Role of soluble polymers on the preparation of functional thin films of calcium carbonate

The emerging science of nanobiotechnology relies on the observation that, through evolution, nature has produced highly complex nanostructures using macromolecules, especially nucleic acids, polysaccharides and proteins. Understanding the molecular mechanism of how these macromolecules interact to produce nanostructures is the key to the biomimetic materials design and synthesis. Calcium carbonate (CaCO 3 )-based biominerals such as nacre of mollusk shells have complex and hierarchal architectures on submicrometer length scales. The fabrication of such composite materials with control over the shape and properties can be achieved by adopting the natural process of template-driven biomineralization. Our strategy is to obtain nanostructured thin films of CaCO 3 by tuning the chemical structures of organic matrices.
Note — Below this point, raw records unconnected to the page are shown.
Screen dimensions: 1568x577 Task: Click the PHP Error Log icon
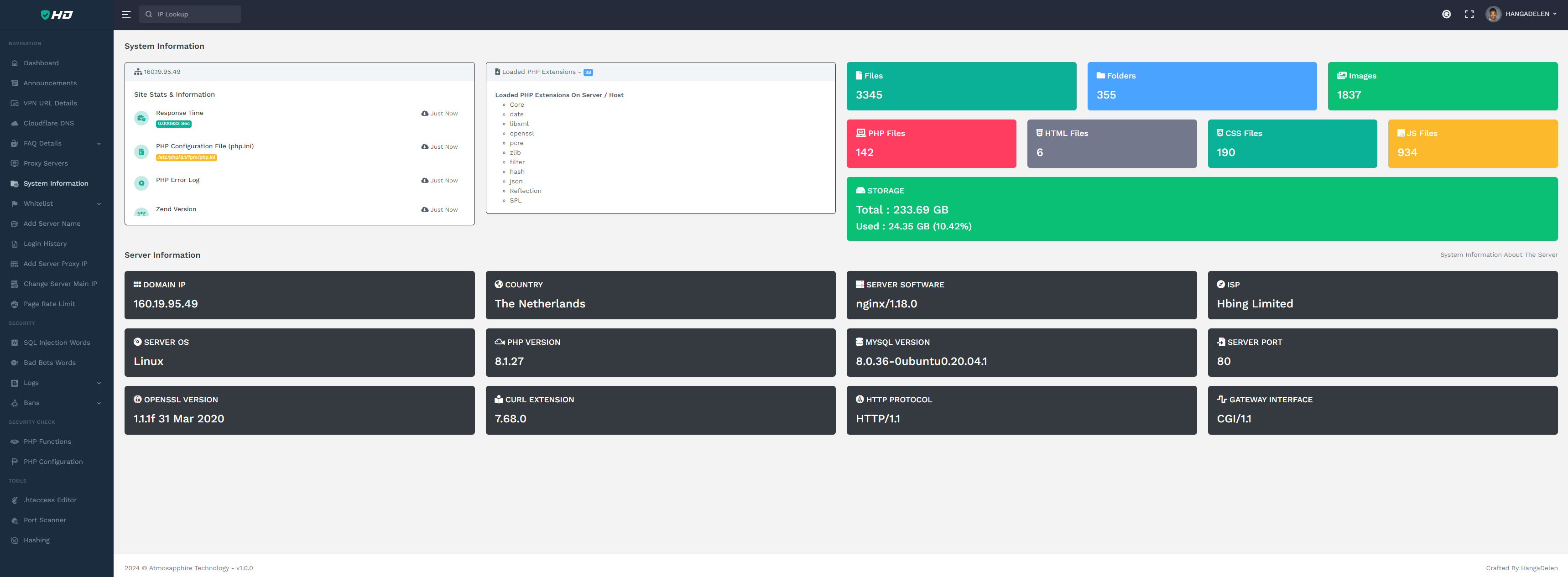coord(141,182)
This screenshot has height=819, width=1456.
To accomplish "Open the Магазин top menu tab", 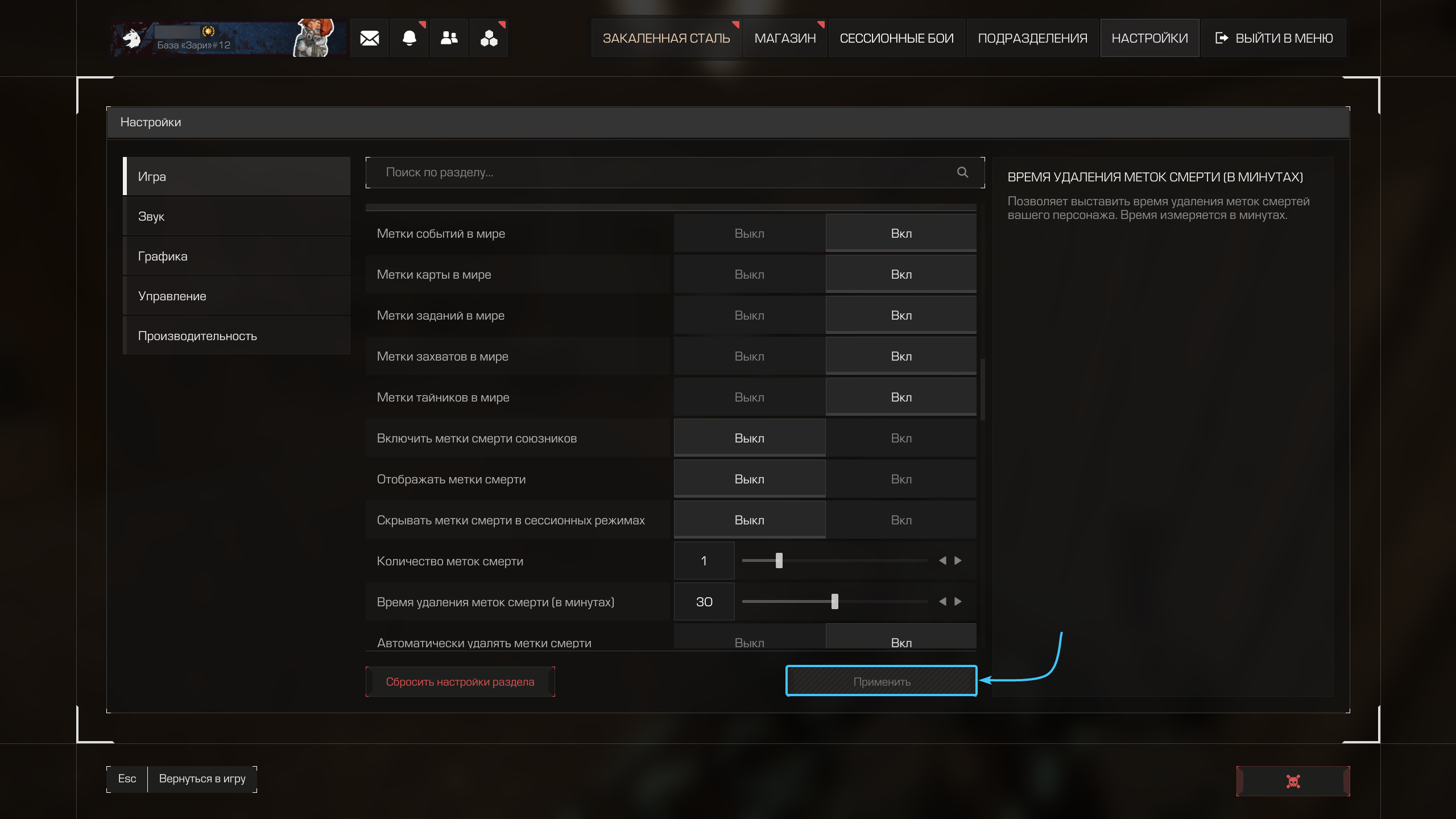I will point(785,38).
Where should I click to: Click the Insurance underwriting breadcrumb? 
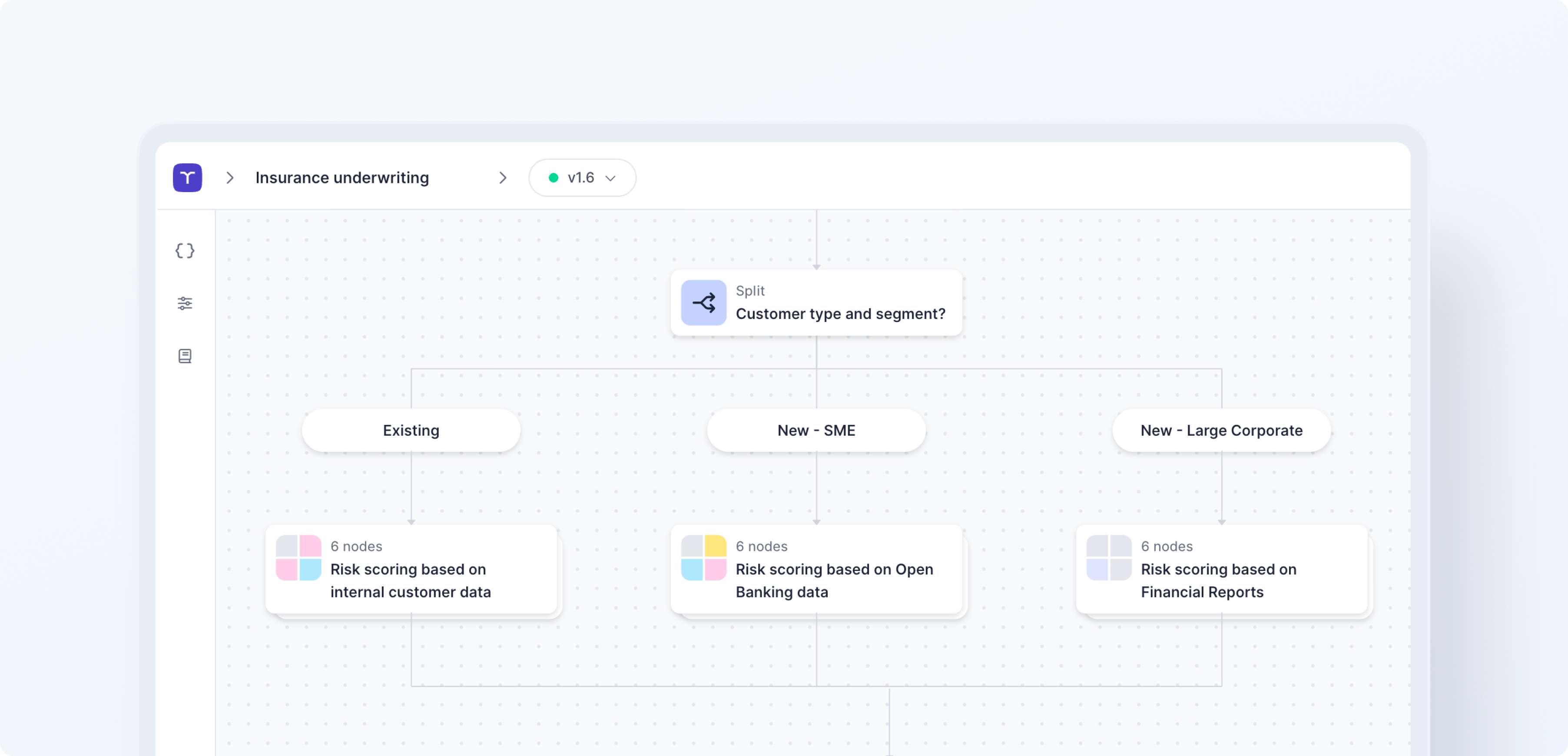coord(342,178)
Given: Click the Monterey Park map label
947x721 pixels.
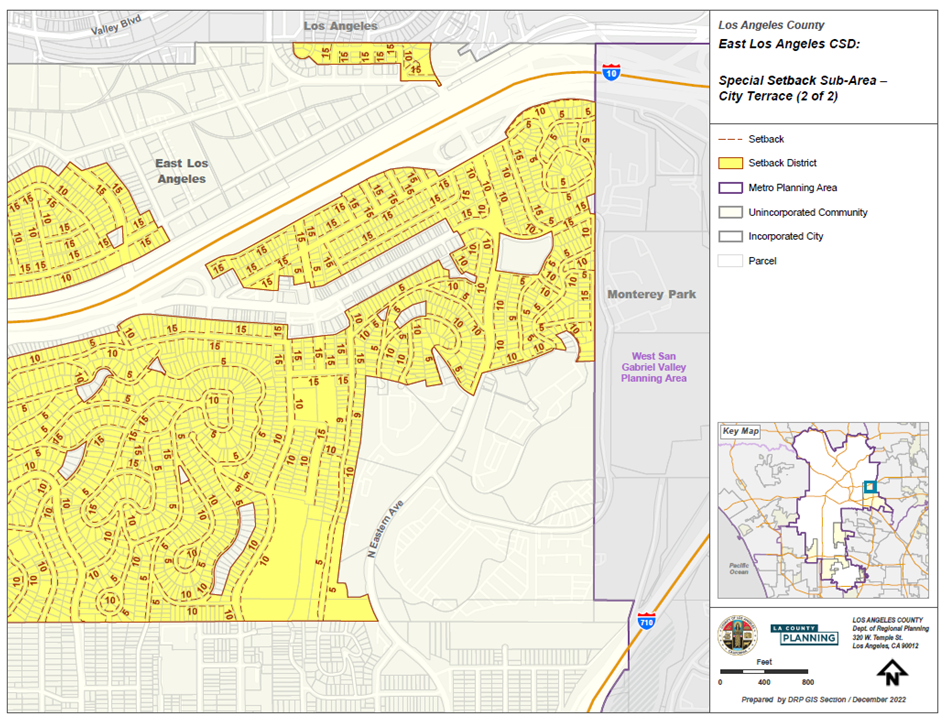Looking at the screenshot, I should point(651,295).
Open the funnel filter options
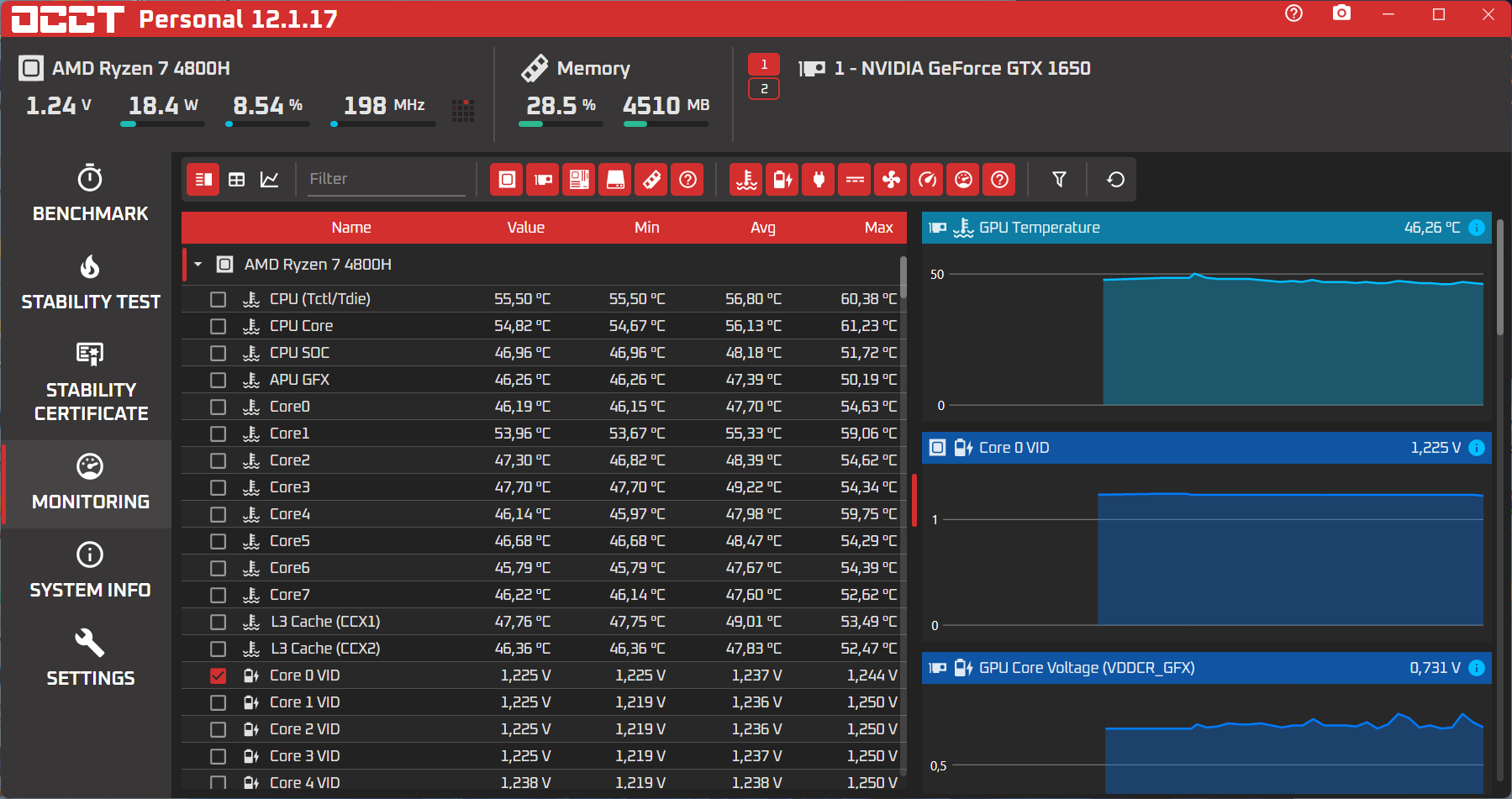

Herein, we report the fabrication of functional thin films of aragonite, vaterite and calcite by a template-driven mineralization of calcium carbonate over a functionalized natural scaffold such as demineralized eggshell membrane. The functionalized templates were generated by the pre-adsorption of various soluble polymers such as polyaspartic acid (PAsp), polyglutamic acid (PGlu) and aspartic acid incorporated polyacrylic acid (PA-Asp). These biocompatible calcium carbonate coatings might be useful for tissue engineering applications and also for fundamental studies of cell–matrix interactions.